Chapter 25
CHAPTER TWENTY-FIVE
The day of the operation crawled by like a wounded animal.
Jo arrived at the station early, before the sun had fully cleared the trees.
She needed the quiet—time to think, to steady herself before the chaos of the day began.
Lucy was already there, curled near Sam's office door, which meant Sam had beaten her in.
Of course he had. The man probably hadn't slept at all.
She poured herself a coffee she didn't want and settled at her desk, pulling up case files she had no intention of reading. The evidence box was locked in Sam's office now, waiting. Everything was in place.
All they had to do was survive the next sixteen hours.
Kevin arrived at seven-thirty, looking about as rested as Jo felt. He dropped into his chair with a grunt and immediately started typing—busywork, same as her. Something to do with his hands while his mind churned through everything that could go wrong tonight.

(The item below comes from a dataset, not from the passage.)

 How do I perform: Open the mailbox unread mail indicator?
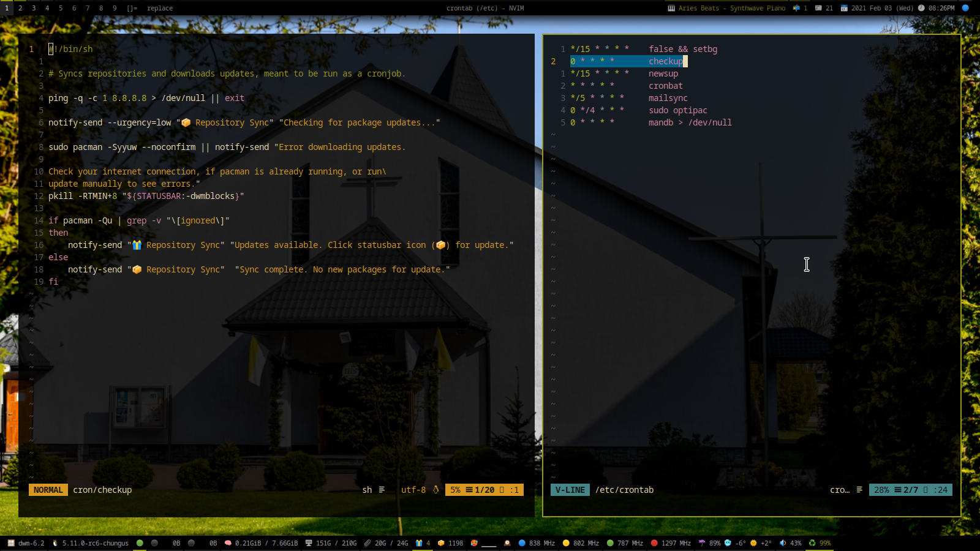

Wyatt came in fifteen minutes later, and Jo had to give him credit—he looked almost normal. A little pale, maybe. A little tight around the eyes. But he walked to his desk with the same steady stride he always used, nodded to Reese, scratched Lucy behind the ears.

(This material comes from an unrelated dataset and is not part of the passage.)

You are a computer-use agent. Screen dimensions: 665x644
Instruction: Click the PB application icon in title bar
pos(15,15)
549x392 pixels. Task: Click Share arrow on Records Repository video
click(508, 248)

If she didn't know better, she'd think it was any other day.
But she did know better. And so did everyone else.
The morning passed in fragments. Phone calls that didn't matter. Paperwork that would still be there tomorrow. The station filled with its usual sounds—voices, footsteps, the gurgle of the coffee maker—but underneath it all was a tension that hummed like a live wire.
Keller arrived at ten.
Jo saw him come through the front door—that measured stride, the professional smile he gave Reese—and felt her shoulders tense. He'd been watching them yesterday. He knew something was happening.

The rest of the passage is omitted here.